INDIANAPOLIS — Downtown Indy Inc.’s “State of Downtown 2022” report, coming two years after the pandemic spring of 2020 virtually shut down downtown Indianapolis just before civil unrest rioters ruined what was left behind, finds the city’s core is bouncing back and is poised to make its next great leap forward.
“We’re a very resilient city and I think we’ve always proven that,” said Sherry Seiwert, outgoing President and CEO of DII. “I think that we have turned the corner and it does seem the appropriate time to bring in new vision, new leadership and I’m excited about the future.”
In a report released this afternoon, DII finds that post-pandemic-and-riot investment in downtown Indianapolis remains strong.
“We have $3.6 billion of projects in the pipeline,” said interim DII President Bob Schultz, “and that is incredible at a time when we’re starting to see this resurgence of people kind of revisiting and reengaging with downtown.

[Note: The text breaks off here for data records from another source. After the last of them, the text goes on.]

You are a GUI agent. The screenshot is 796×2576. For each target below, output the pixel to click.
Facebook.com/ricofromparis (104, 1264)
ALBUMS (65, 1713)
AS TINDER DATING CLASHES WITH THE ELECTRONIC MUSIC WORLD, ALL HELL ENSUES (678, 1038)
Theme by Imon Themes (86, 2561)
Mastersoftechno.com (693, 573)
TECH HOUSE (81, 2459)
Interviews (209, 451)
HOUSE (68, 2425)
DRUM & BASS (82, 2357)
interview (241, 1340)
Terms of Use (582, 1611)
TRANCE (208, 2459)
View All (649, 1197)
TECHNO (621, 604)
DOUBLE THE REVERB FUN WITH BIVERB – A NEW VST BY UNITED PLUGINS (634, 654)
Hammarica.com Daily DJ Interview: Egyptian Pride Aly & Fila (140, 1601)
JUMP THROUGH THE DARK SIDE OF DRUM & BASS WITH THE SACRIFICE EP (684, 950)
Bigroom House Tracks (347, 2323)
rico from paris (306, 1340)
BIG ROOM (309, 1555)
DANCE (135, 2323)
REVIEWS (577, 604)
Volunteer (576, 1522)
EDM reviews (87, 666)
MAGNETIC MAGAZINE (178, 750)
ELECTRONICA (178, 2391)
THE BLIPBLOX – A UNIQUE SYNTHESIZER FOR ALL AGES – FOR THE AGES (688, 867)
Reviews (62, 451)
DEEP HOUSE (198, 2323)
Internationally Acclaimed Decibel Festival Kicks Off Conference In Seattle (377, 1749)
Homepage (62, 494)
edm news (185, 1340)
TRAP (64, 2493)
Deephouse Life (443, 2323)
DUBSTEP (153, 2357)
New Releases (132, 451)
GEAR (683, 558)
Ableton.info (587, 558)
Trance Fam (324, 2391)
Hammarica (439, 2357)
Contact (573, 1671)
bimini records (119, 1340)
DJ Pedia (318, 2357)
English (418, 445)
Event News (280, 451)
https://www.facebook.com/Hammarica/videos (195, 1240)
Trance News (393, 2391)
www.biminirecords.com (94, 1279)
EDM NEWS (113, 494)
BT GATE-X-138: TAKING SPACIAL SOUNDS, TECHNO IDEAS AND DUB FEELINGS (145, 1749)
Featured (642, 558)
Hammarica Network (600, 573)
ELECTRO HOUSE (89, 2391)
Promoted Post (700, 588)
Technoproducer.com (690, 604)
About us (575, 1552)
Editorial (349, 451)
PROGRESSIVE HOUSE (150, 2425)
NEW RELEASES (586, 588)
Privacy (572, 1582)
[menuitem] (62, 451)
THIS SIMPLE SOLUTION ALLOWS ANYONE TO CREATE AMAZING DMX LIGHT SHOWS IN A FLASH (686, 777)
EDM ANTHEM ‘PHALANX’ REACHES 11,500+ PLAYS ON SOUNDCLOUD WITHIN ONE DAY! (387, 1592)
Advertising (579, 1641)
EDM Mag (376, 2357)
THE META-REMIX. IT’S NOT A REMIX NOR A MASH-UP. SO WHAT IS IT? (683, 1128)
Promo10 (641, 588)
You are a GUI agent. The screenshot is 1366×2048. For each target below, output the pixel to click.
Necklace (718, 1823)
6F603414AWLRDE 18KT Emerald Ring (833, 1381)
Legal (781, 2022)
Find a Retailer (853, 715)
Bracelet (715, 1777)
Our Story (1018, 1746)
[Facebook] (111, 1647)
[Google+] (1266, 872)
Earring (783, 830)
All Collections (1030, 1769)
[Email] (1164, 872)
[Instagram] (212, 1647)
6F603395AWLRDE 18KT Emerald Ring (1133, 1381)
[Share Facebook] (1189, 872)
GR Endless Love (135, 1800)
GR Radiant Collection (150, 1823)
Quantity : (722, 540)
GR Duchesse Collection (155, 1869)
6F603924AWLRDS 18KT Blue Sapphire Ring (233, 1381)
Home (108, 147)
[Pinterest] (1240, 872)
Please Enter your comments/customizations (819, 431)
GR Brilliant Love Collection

Our residential population, our demand for that continues to grow.”
As multiple new apartment and condominium developments are ready to open their doors downtown, rental property occupancy is at nearly 97 percent, an all-time high, according to CBRE Group.
More single-family and condominium units changed hands last year than at any time in the last four years, and while single-family median sales prices went up, condo sales prices dipped a bit.
“Indianapolis… can anticipate a more robust downtown housing market over the next 20 years than at any point since World War II,” said David Dixon, Urban Places Fellow at Stantec, an urban design and consulting company. “Those are exactly the things that should be happening downtown now and aren’t happening in other downtowns.”
Indianapolis political, business and social leaders are currently engaged in talks and requests for information regarding the redevelopment of several downtown properties including the City-County Building, the City Market, the Old City Hall, Circle Centre and the entire Market East District which includes the former Jail II site and beyond to the abandoned Angie’s List campus off East Washington Street.
Many of those discussions have additional housing at their core.
“All those things that you talk about are what attracts the talent to Indianapolis,” said Dixon, “and they’re gonna come downtown first and they’re gonna come to Indianapolis because of what’s downtown and then jobs and investment will follow.”
Dixon said 90 percent of the next generation jobs yet to be created in the United States will require a college education and those workers want to live in downtown urban settings.
Some 25,000 people live in the downtown region from 16th Street on the north to I-70 on the south and the average age is 36.
“It’s a young downtown and so we’re going to see demands that a younger downtown wants from their community and that is social cohesion, it is increase at home narrative so they’re working from home but they’re also wanting a job that allows them to come into the office,” said Schultz. “This is a national success story and this is what a younger demographic is requiring, that it’s not just a place for commerce, it’s a place for social cohesion, it’s a place for neighborhood growth.”
Visit Indy said this week, with the return of the FDIC firefighters conference and its approximately 30,000 attendees, that the city’s visitor business has bounced back to its pre-pandemic levels driven by conventions and sporting events.
“The report talks about a 250% increase in sports attendance obviously in 2021 versus 2020,” said Schultz, “so you start to see this desire to reengage and come back downtown.”
The report also shows that Indianapolis’ downtown office vacancy rate is 18.1 percent, the highest its been since at least 2017.
“I would say that 65 percent of our workforce is back downtown in a hybrid situation,” said Seiwert. “It won’t be what it was 10 years ago, or even two years ago, but I do think it’s an opportunity now to think about what’s next.”
Seiwert wouldn’t say what’s next as she leaves DII after 10 years at the helm, though she said coming up with a solution to the number of persons without shelter living on downtown streets may be the most vexing issue for her successor.
Whether he is filling the role temporarily or set to be named DII’s next leader, Bob Schultz said that Indianapolis is on the cusp of its next downtown evolution.
“We’re at a critical crossroads again as a community, an opportunity that is demonstrating great transformational growth at a time coming out of a pandemic where people are questioning their engagement with street level retail and want more and more of that at a time also when the demand for downtown living is still at a record pace and so we need to take advantage of it.”